Tom Iggulden and ABC Lateline staff
SYDNEY (ABC News / Pacific Media Watch): Leaks from the media have forced the Federal Government to kill off the tender process for the $223 million Australia Network contract.
Federal police have been called in to find the source of the leaks, which detailed confidential bids to run the government's international television service.
The ABC currently hosts the service, which is designed to showcase Australia's democratic values to TV viewers in the Asia-Pacific region, but it was competing with Sky News to retain it.
Audio: Sabra Lane discusses the termination (PM)
After it was delayed for six months, Communication Minister Stephen Conroy announced the decision to scrap the Australia Network tender process yesterday.
"Due to significant leaks of confidential information to the media, the Australia Network tender process has been compromised to such a degree that a fair and equitable outcome may no longer be able to be achieved," he said in a statement.
The leaks suggested a panel with Foreign Minister Kevin Rudd's backing had recommended taking the contract from the ABC and giving it to Rupert Murdoch's Sky News.
The ABC will keep operating the service until August next year while the government resolves the issue.
Sky News offered no comment when contacted.
Extension welcomed
But ABC managing director Mark Scott has welcomed the decision to extend the ABC's contract.
"The corporation appreciates the opportunity to discuss with the Government the future role international broadcasting can play across the region," he said.
The decision comes amid a background of animosity between News Limited, which published some of the leaks, and the Government.
"It will be interesting under Freedom of Information to find out exactly what has transpired, in particular whether the leaks reportedly awarding the contract to Sky are correct or not," News Limited spokesman Greg Baxter told the ABC.
News Limited also accuses the government of political tampering in the tender process, but the government says it deliberately gave Conroy the final word on the tender because it was too important a decision to be left to the normal bureaucratic process.
The Coalition says the bungling of the broadcasting tender is another example of the government being paralysed by its own incompetence.
"This is just another chapter of incompetence in a long and sorry tale of bungling," Opposition communication spokesman Malcolm Turnbull said.
"What there needs to be and what we are calling for tonight is a full investigation by the auditor-general.
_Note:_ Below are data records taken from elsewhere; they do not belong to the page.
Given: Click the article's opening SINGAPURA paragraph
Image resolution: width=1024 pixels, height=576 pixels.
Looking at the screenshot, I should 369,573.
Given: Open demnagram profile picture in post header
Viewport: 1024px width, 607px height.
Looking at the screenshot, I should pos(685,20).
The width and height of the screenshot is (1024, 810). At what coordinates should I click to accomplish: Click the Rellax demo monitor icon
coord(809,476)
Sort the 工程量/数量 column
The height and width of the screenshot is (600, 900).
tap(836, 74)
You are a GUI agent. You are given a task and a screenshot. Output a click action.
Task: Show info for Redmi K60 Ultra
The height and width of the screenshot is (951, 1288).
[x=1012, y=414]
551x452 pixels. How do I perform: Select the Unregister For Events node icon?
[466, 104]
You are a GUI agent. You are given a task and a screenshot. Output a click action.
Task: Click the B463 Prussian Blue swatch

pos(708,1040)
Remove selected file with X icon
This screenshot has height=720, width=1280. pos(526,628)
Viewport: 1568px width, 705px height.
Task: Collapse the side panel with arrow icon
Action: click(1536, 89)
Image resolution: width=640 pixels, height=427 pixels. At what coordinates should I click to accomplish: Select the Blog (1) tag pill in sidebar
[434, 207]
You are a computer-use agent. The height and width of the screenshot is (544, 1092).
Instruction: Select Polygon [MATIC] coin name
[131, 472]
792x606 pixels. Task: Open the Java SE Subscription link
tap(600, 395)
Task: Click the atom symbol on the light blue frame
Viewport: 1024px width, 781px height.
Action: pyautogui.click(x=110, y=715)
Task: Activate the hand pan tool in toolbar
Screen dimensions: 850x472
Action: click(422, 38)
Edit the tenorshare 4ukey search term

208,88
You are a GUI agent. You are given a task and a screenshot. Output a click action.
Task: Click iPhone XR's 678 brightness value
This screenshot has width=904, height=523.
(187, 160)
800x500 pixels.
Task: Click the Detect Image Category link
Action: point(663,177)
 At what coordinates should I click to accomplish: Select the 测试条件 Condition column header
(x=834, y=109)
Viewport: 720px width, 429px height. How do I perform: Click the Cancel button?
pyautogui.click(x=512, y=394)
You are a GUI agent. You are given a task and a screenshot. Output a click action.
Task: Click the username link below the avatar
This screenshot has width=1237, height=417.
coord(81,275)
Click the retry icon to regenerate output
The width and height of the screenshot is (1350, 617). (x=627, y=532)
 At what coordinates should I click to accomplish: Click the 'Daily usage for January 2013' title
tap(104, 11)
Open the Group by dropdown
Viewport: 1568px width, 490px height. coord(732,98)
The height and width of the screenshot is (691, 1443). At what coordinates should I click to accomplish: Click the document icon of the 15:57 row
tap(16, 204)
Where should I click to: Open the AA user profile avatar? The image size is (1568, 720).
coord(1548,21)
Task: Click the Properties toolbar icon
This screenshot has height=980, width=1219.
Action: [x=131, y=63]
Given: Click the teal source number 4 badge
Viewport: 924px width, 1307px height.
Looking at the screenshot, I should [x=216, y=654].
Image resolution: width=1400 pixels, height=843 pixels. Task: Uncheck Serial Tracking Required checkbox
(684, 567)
This whole sorry process is too important to be just pushed aside while Labor goes off to start again."
44 countries
Australia Network, the country's international television broadcasting service, has been running since 1993.
It broadcasts news, drama and sport to 44 countries in Asia and the Pacific, as well as programmes to teach English language skills.
The ABC's five-year contract was due to expire in August but in June the government extended the national broadcaster's contract for six months because it needed longer to decide.
The new contract period was extended to 10 years to provide "greater certainty to the service provider".
Sky News is part-owned by the Seven and Nine networks and the British broadcaster BSkyB, which is 39 per cent owned by Rupert Murdoch's News Corporation.